#### Task prompt
Below are the records; give again exactly the lines from the one containing "You are a computer-use" through the one containing "Task: Select 사용 radio in 부서 정보", leaving out pictures.

#### Source data

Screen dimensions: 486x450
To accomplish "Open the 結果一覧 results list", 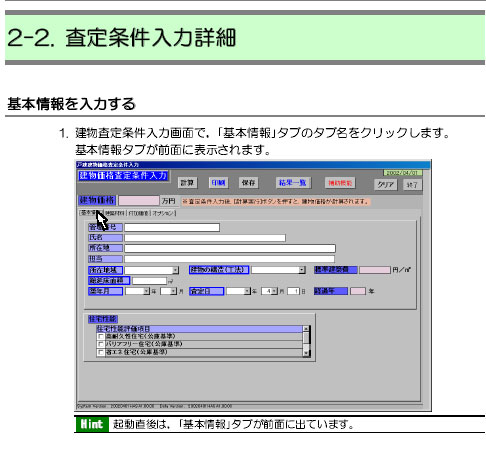I will pyautogui.click(x=292, y=183).
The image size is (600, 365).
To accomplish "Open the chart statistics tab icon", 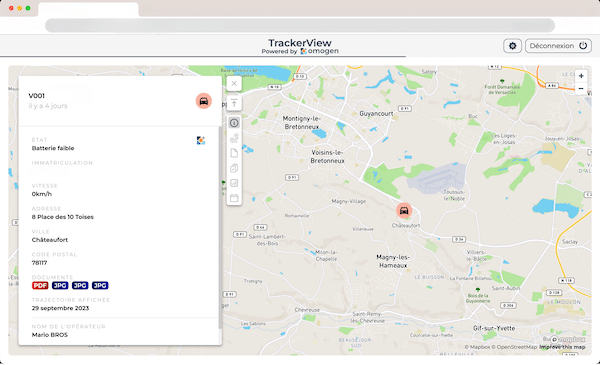I will pos(234,183).
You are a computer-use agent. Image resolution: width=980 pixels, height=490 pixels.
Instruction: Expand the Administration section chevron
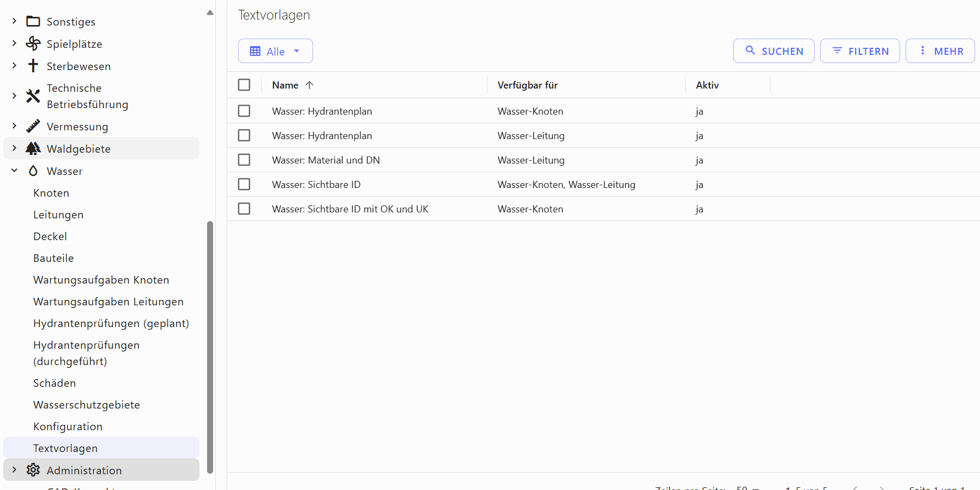click(x=15, y=470)
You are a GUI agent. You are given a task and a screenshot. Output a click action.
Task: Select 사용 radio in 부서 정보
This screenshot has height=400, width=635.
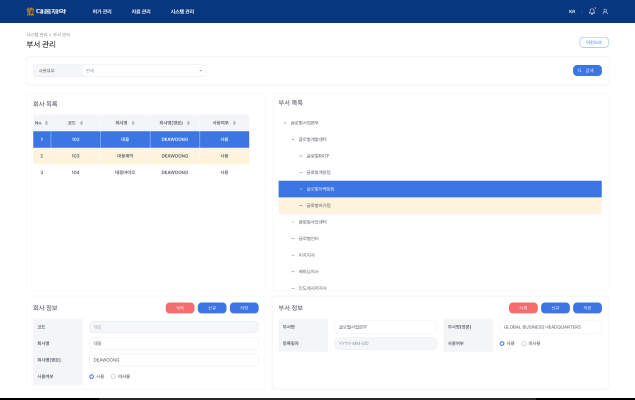[x=502, y=343]

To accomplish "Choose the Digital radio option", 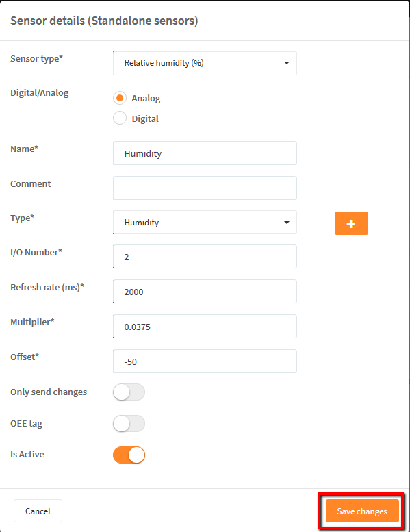I will pos(120,118).
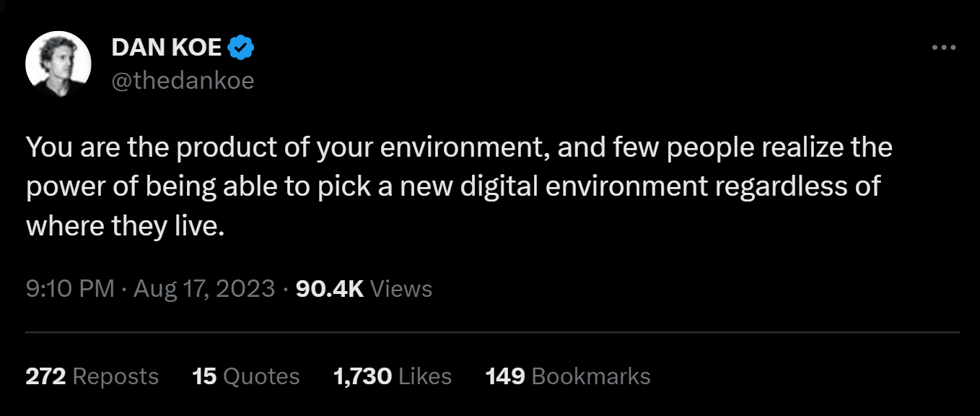The image size is (980, 416).
Task: Click the 1,730 like count number
Action: pyautogui.click(x=362, y=376)
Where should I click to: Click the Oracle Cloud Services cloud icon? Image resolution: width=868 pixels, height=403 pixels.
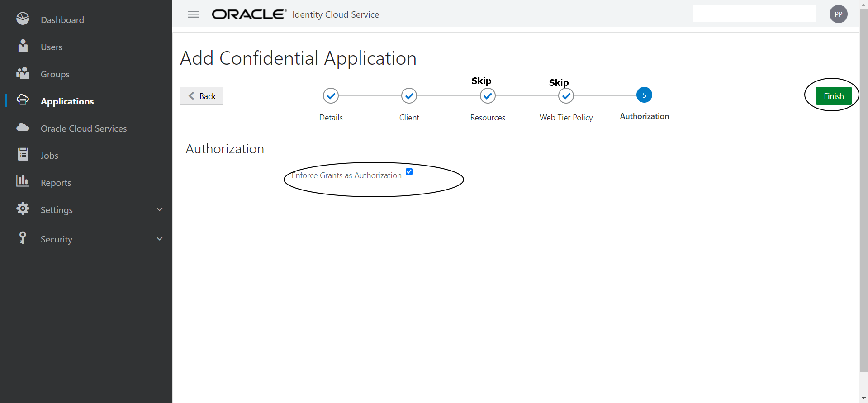point(23,128)
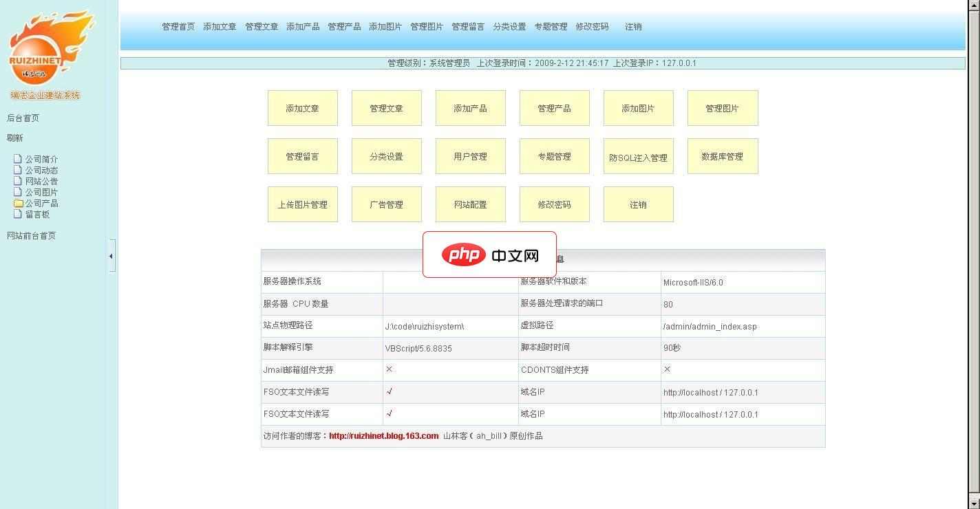Click the 数据库管理 button
The image size is (980, 509).
[x=722, y=156]
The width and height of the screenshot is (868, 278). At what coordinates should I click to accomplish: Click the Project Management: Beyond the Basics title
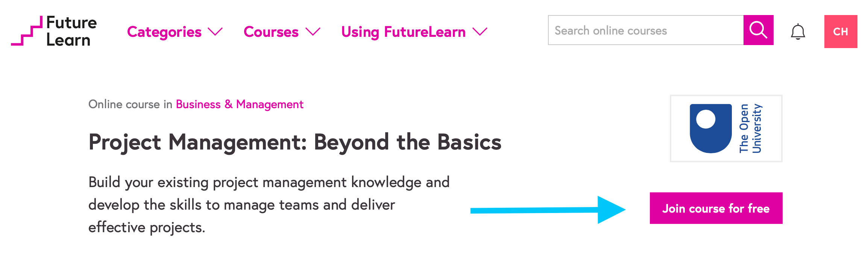pyautogui.click(x=295, y=142)
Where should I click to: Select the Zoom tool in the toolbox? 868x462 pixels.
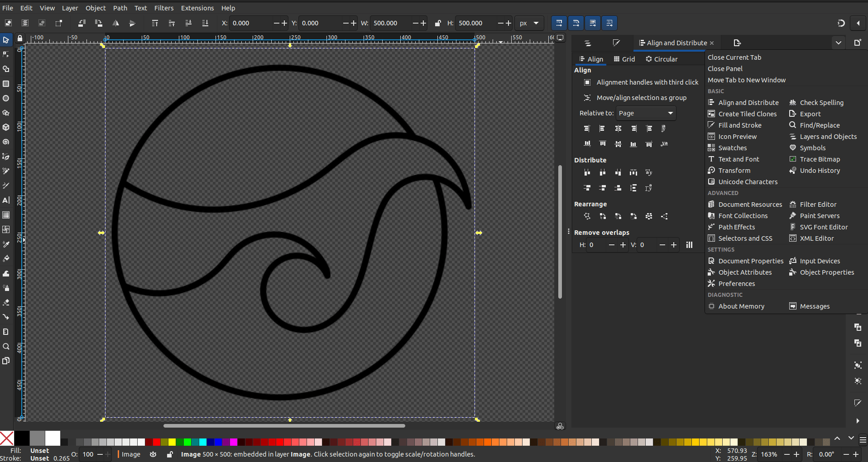(6, 347)
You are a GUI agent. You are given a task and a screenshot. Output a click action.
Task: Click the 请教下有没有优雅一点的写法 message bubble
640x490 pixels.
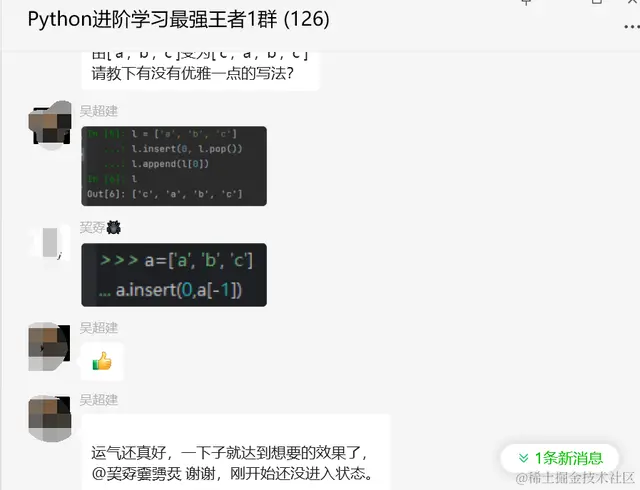click(200, 70)
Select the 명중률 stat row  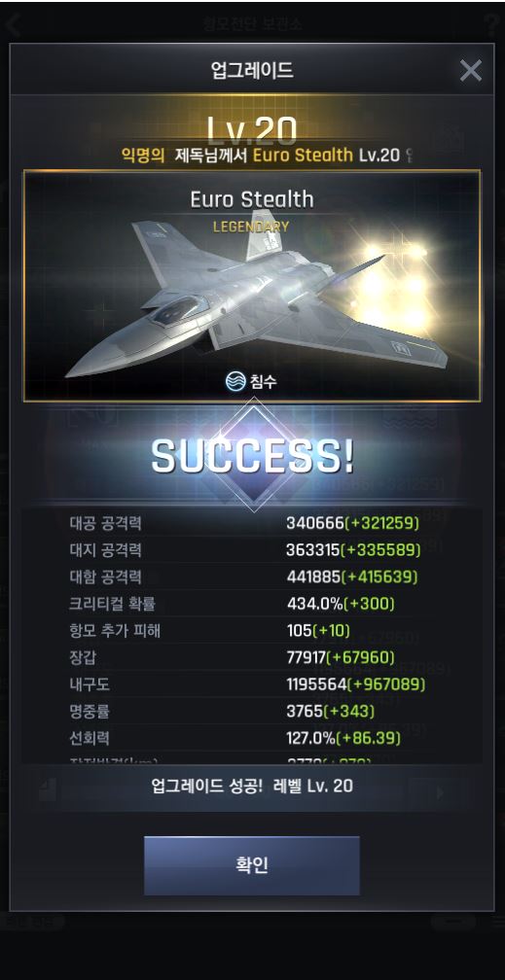(x=252, y=711)
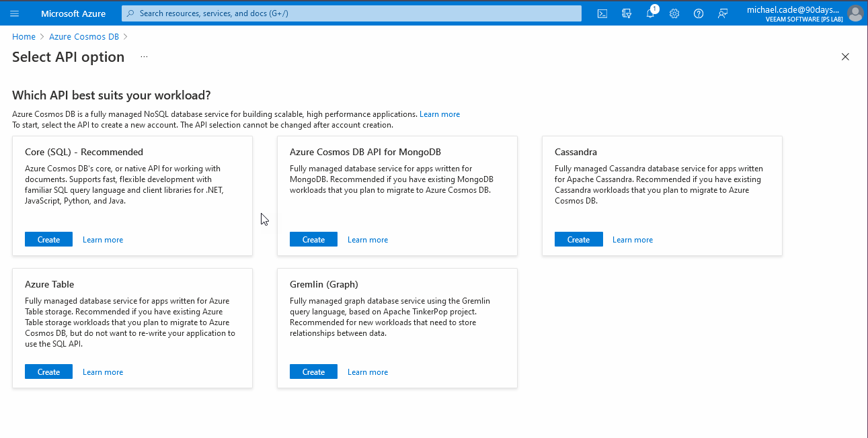Open the Cloud Shell icon

[602, 13]
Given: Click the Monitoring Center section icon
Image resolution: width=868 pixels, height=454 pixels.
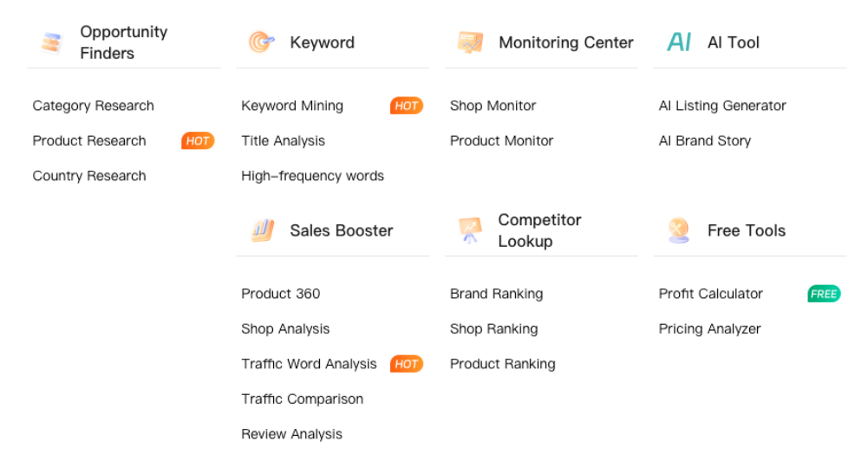Looking at the screenshot, I should tap(470, 42).
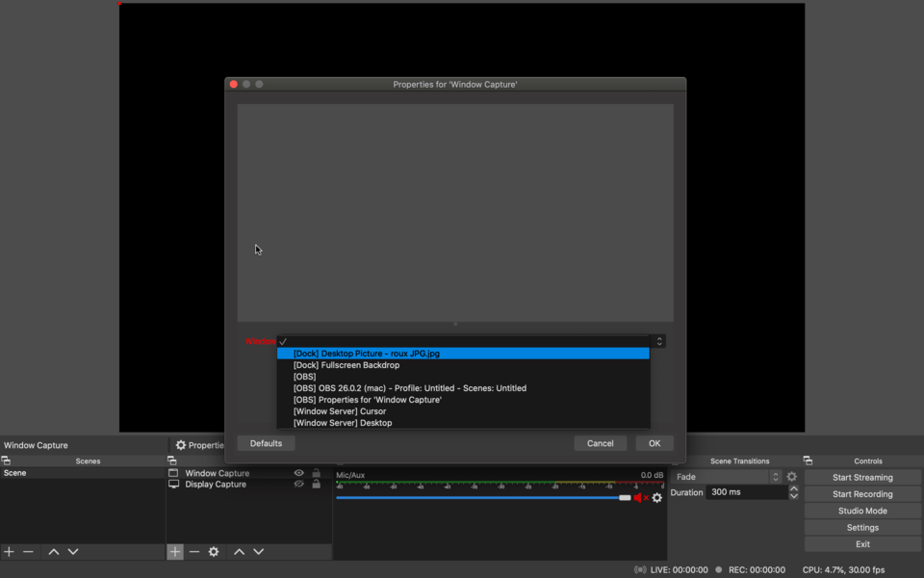Move selected source up with arrow
The width and height of the screenshot is (924, 578).
tap(239, 552)
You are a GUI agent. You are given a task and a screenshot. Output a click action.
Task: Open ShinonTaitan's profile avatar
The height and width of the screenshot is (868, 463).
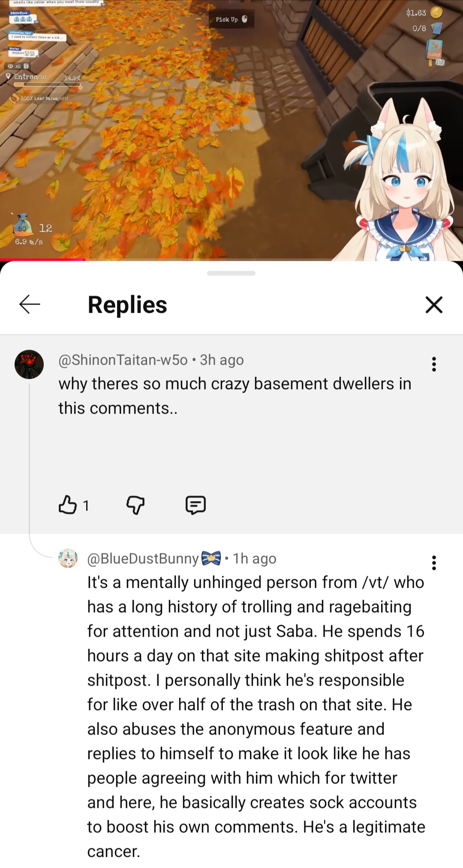click(x=29, y=364)
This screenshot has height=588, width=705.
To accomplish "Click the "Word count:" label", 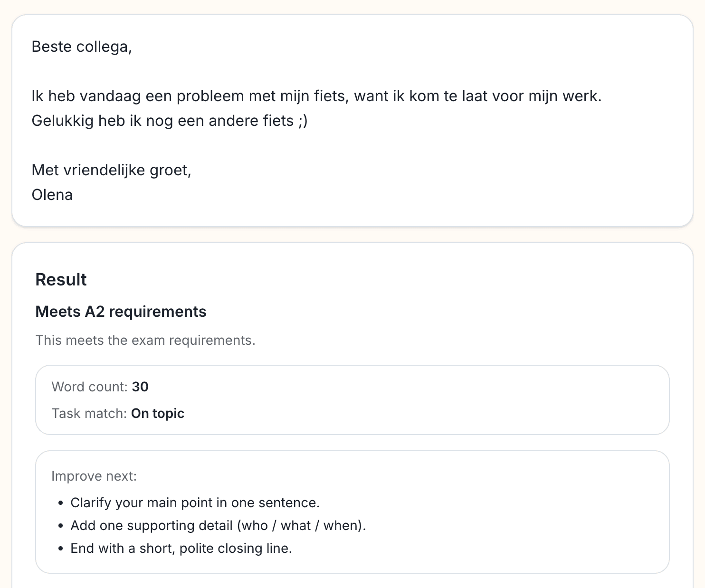I will 89,387.
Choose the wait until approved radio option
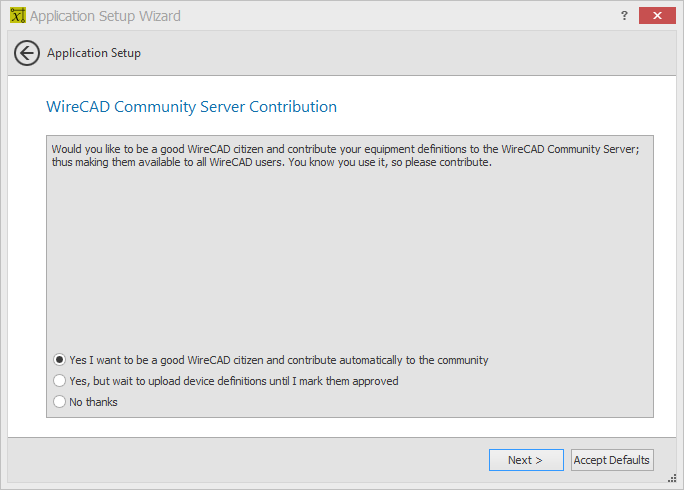The width and height of the screenshot is (684, 490). (x=59, y=380)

#### Solution
You are a computer-use agent. Image resolution: width=980 pixels, height=490 pixels.
Instruction: Expand the Administration section chevron
click(x=15, y=470)
You are a GUI agent. You are given a task and a screenshot. Output a click action.
Task: Select 사용 radio in 부서 정보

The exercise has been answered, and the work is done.